Actually, she wasn't responsible for sending him, and Wilson's commentary never said Cheney had sent him.

Never mind. Misdirection. Cooper didn't bite immediately, but Novak did. He identified Wilson's wife using her maiden name, Valerie Plame, in a column published July 14, 2003. He also cited her CIA job and attributed the information to two unnamed senior administration officials.

The CIA requested an investigation of the leak of its agent's identity; special prosecutor Patrick J. Fitzgerald convened a grand jury to see if laws have been broken. Several might apply.

Meanwhile, distraction and misdirection continue: Consider the astute Tuesday-night timing of Bush's announcement of a nominee to the U.S. Supreme Court.

The administration's response to the Wilson-Plame-Rove mess has been a laughable catalogue of excuses from denial to defense to rationalization - not unlike the ever-changing rationales offered for the invasion of Iraq after weapons of mass destruction were nowhere to be found. There is nothing laughable, however, about the effects of Rove's blind zeal to reinforce Bush's power and advance his agenda.

The greatest threat to America today is international terrorism, and the worst-case scenarios, as Homeland Security Secretary Michael Chertoff reminded us last week, involve terrorists acquiring and using a weapon of mass destruction.

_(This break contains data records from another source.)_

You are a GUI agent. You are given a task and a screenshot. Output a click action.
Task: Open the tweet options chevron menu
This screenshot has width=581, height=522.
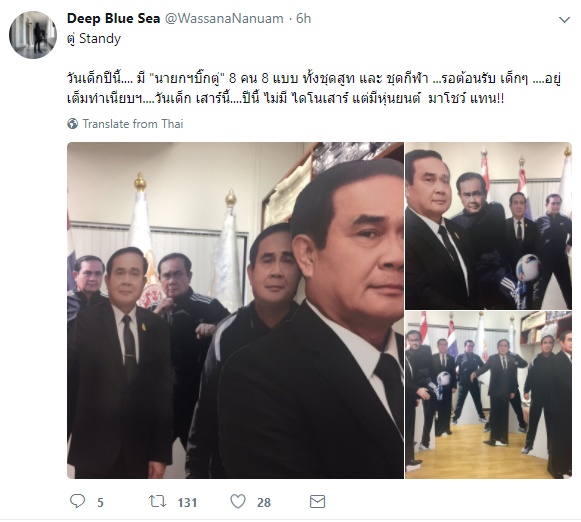tap(564, 20)
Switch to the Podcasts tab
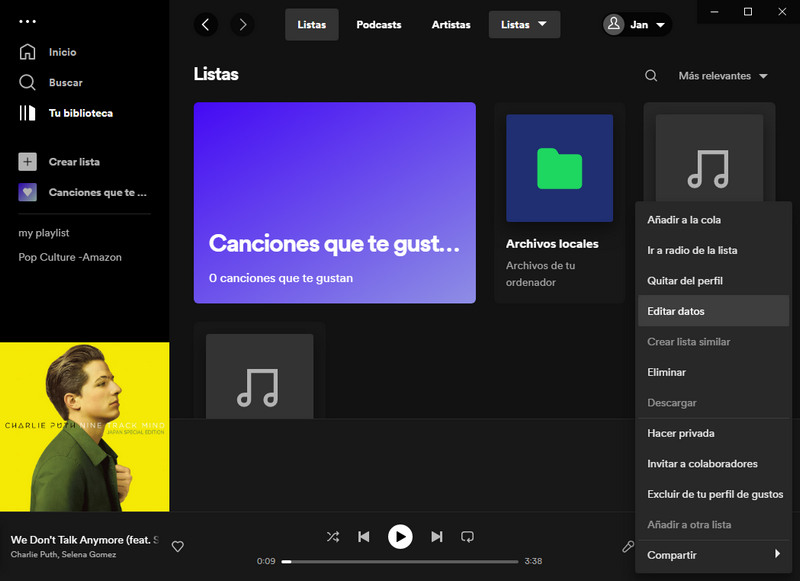The image size is (800, 581). (379, 25)
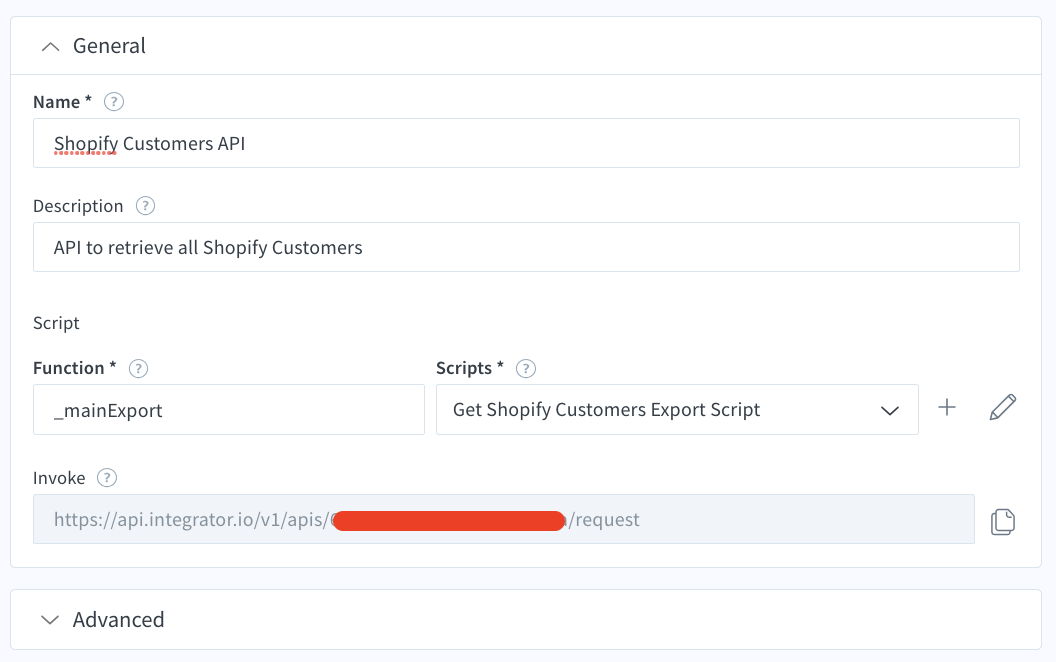Click the Advanced section header
Image resolution: width=1056 pixels, height=662 pixels.
pos(118,620)
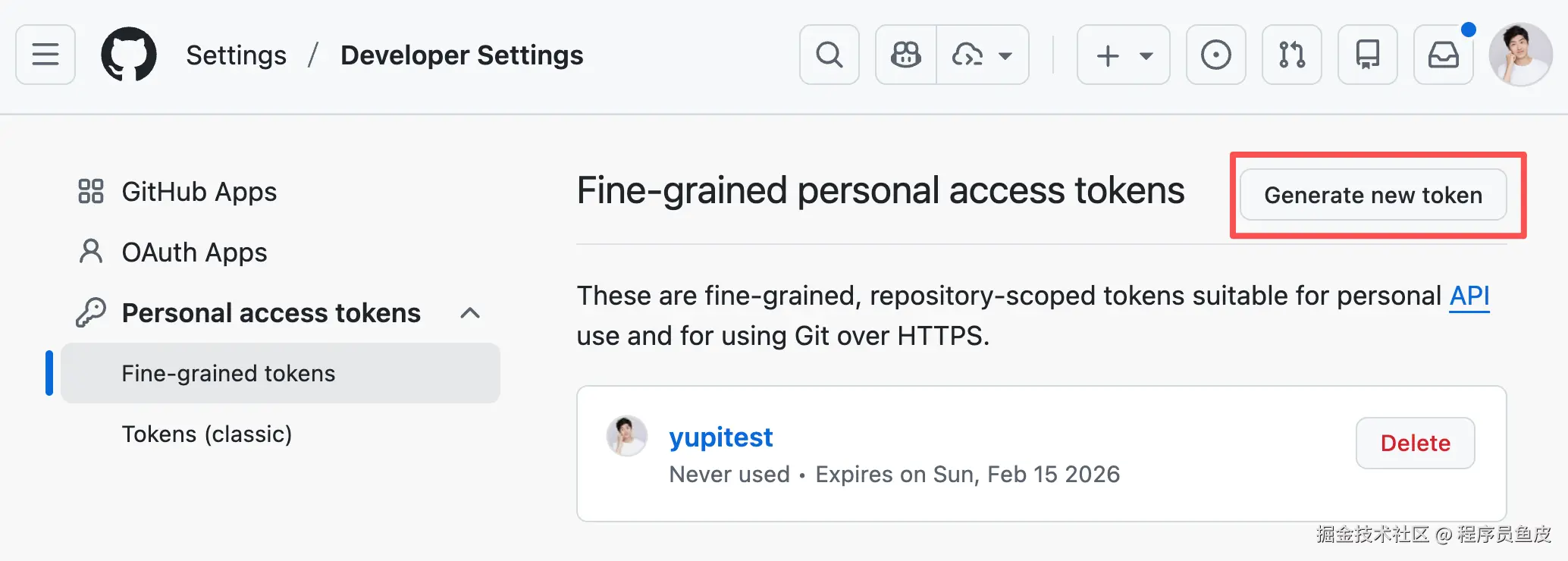1568x561 pixels.
Task: Go to Tokens (classic) page
Action: tap(207, 434)

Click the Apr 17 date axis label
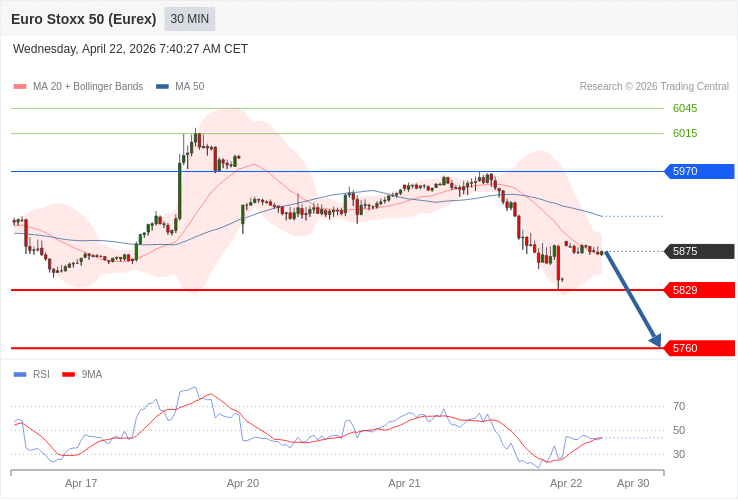[x=81, y=483]
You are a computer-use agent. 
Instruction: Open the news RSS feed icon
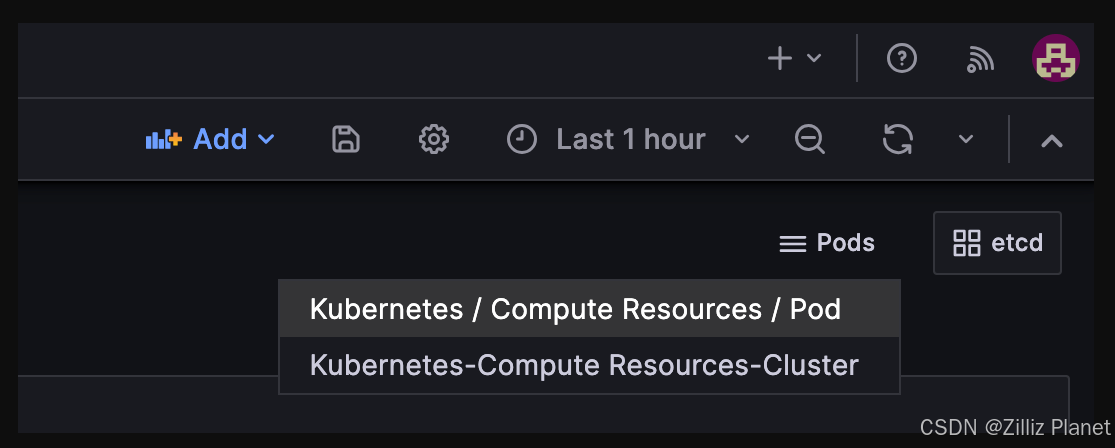click(981, 59)
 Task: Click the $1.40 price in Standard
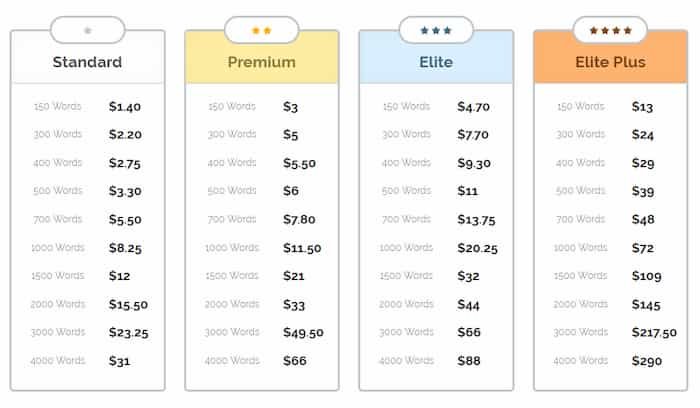pos(125,107)
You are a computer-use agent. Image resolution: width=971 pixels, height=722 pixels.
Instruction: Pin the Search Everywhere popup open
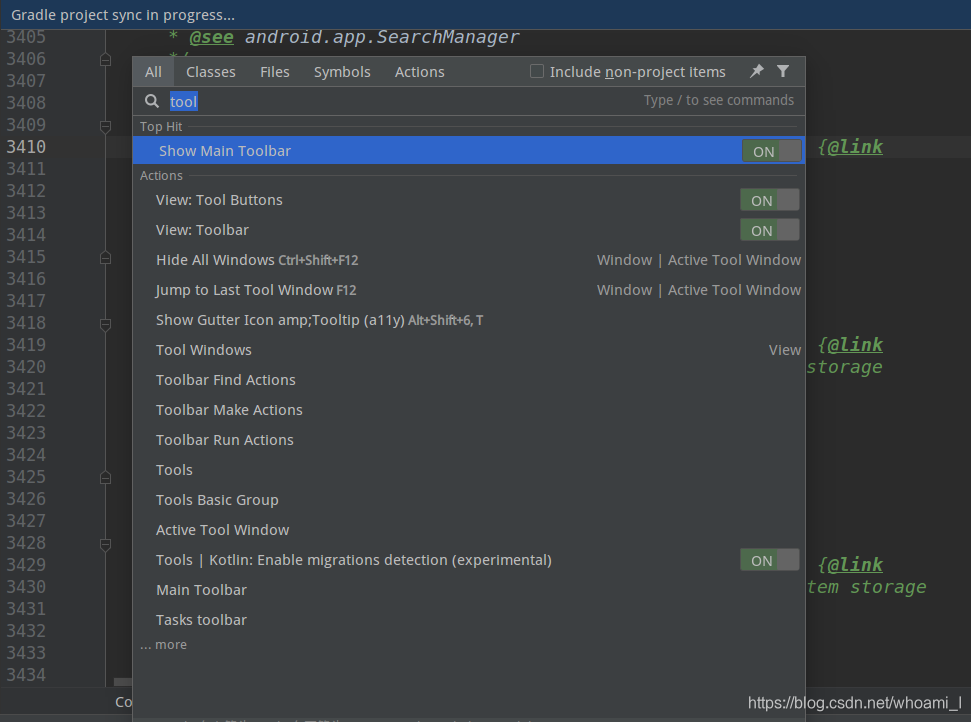(757, 71)
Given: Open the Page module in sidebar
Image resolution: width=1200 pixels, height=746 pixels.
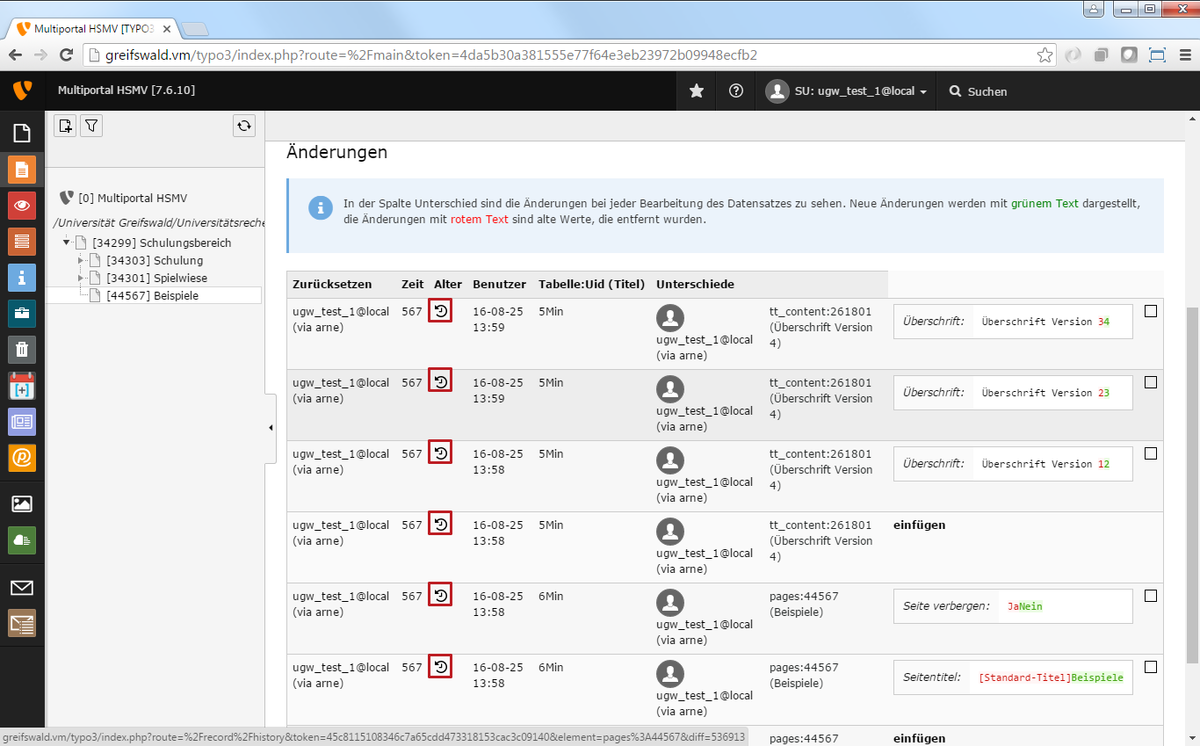Looking at the screenshot, I should 22,169.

Valerie Wilson, 42, was an undercover agent in the counterproliferation division of the CIA's directorate of operations: Her focus was intelligence about the spread of weapons of mass destruction. As The New York Times reported earlier this month, not even the Wilsons' next-door neighbors knew she worked for the CIA until Novak blew her cover two years ago.

It's impossible to say whether or to what extent this has jeopardized her life and work and that of her contacts and sources, to say nothing of other agents associated with her fake employer, Brewster Jennings & Associates of Boston. What is certain is that Valerie Wilson no longer can work undercover and that an American intelligence asset 21 years in the making - she joined the agency in 1984 - has been irreparably damaged.

In a commentary published Sunday in the Sacramento Bee, former Republican congressman Pete McCloskey recalled a visit he paid years ago to John Ehrlichman, the late former domestic policy adviser to President Richard Nixon. Ehrlichman was in federal prison at the time, having been convicted of obstruction of justice, perjury and conspiracy for helping orchestrate the crimes of Watergate.

McCloskey said he asked Ehrlichman, an honorable World War II veteran and attorney, why he had lied for Nixon. Ehrlichman replied, "It took us three-and-a-half years to be corrupted by the power. . . ."

I don't know whether Rove, now Bush's deputy chief of staff, is a criminal, but I know he suffers from a case of mistaken self-identity. Yes, he serves at the pleasure of the president. But Rove works for the people of the United States of America. He has betrayed their trust.